* _Work to complete_
Write out every entry again exactly as it stands.

Stored data entries
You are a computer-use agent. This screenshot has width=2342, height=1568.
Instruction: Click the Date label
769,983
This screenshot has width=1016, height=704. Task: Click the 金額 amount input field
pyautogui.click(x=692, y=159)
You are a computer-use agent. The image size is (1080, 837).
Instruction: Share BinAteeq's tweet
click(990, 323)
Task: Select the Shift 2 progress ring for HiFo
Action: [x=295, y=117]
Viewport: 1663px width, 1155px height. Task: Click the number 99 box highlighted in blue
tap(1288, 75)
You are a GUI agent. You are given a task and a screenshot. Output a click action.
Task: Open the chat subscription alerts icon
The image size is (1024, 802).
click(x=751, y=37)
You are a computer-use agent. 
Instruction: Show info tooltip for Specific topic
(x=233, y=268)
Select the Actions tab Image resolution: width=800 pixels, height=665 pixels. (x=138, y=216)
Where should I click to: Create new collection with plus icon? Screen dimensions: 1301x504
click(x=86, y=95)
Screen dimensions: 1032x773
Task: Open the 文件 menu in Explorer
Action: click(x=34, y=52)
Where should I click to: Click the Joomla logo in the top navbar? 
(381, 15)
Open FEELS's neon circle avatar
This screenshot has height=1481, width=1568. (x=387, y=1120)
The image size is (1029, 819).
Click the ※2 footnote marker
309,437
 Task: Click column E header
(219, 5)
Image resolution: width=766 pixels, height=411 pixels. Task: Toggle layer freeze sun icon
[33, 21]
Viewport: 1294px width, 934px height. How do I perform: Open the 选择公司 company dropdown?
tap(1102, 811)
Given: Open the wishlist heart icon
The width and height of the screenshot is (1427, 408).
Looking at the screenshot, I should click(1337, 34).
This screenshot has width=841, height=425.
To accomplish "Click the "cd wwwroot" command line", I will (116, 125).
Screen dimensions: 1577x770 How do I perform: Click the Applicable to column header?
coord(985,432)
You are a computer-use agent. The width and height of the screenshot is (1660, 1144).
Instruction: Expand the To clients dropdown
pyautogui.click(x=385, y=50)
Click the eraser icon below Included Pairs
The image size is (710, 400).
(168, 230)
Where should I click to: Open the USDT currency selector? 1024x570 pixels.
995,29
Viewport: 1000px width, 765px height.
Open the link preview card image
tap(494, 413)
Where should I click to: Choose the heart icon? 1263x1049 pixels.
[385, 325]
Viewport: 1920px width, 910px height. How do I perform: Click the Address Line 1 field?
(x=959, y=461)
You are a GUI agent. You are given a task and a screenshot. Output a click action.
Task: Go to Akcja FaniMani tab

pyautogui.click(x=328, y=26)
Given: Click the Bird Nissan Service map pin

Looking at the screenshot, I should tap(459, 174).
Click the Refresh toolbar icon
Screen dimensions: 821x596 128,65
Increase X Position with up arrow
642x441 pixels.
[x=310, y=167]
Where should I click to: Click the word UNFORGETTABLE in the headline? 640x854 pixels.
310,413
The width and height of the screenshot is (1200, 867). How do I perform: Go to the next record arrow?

* _Answer to this task_
You are a computer-use agent. This screenshot has width=2342, height=1568.
Instruction: Click the Date label
769,983
This screenshot has width=1016, height=704. Task: Click the 金額 amount input field
pyautogui.click(x=692, y=159)
You are a computer-use agent. The image size is (1080, 837).
Instruction: Share BinAteeq's tweet
click(990, 323)
Task: Select the Shift 2 progress ring for HiFo
Action: [x=295, y=117]
Viewport: 1663px width, 1155px height. Task: Click the number 99 box highlighted in blue
tap(1288, 75)
You are a GUI agent. You are given a task and a screenshot. Output a click action.
Task: Open the chat subscription alerts icon
The image size is (1024, 802).
click(x=751, y=37)
You are a computer-use agent. 
Instruction: Show info tooltip for Specific topic
(x=233, y=268)
Select the Actions tab Image resolution: width=800 pixels, height=665 pixels. (x=138, y=216)
Where should I click to: Create new collection with plus icon? Screen dimensions: 1301x504
click(x=86, y=95)
Screen dimensions: 1032x773
Task: Open the 文件 menu in Explorer
Action: click(x=34, y=52)
Where should I click to: Click the Joomla logo in the top navbar? 
(381, 15)
Open FEELS's neon circle avatar
This screenshot has height=1481, width=1568. (x=387, y=1120)
The image size is (1029, 819).
Click the ※2 footnote marker
309,437
 Task: Click column E header
(219, 5)
Image resolution: width=766 pixels, height=411 pixels. Task: Toggle layer freeze sun icon
[33, 21]
Viewport: 1294px width, 934px height. How do I perform: Open the 选择公司 company dropdown?
tap(1102, 811)
Given: Open the wishlist heart icon
The width and height of the screenshot is (1427, 408).
Looking at the screenshot, I should click(1337, 34).
This screenshot has width=841, height=425.
To accomplish "Click the "cd wwwroot" command line", I will (116, 125).
Screen dimensions: 1577x770 How do I perform: Click the Applicable to column header?
coord(985,432)
You are a computer-use agent. The width and height of the screenshot is (1660, 1144).
Instruction: Expand the To clients dropdown
pyautogui.click(x=385, y=50)
Click the eraser icon below Included Pairs
The image size is (710, 400).
(168, 230)
Where should I click to: Open the USDT currency selector? 1024x570 pixels.
995,29
Viewport: 1000px width, 765px height.
Open the link preview card image
tap(494, 413)
Where should I click to: Choose the heart icon? 1263x1049 pixels.
[385, 325]
Viewport: 1920px width, 910px height. How do I perform: Click the Address Line 1 field?
(x=959, y=461)
You are a GUI agent. You are given a task and a screenshot. Output a click action.
Task: Go to Akcja FaniMani tab

pyautogui.click(x=328, y=26)
Given: Click the Bird Nissan Service map pin

Looking at the screenshot, I should tap(459, 174).
Click the Refresh toolbar icon
Screen dimensions: 821x596 128,65
Increase X Position with up arrow
642x441 pixels.
[x=310, y=167]
Where should I click to: Click the word UNFORGETTABLE in the headline? 640x854 pixels.
310,413
The width and height of the screenshot is (1200, 867). How do I perform: Go to the next record arrow?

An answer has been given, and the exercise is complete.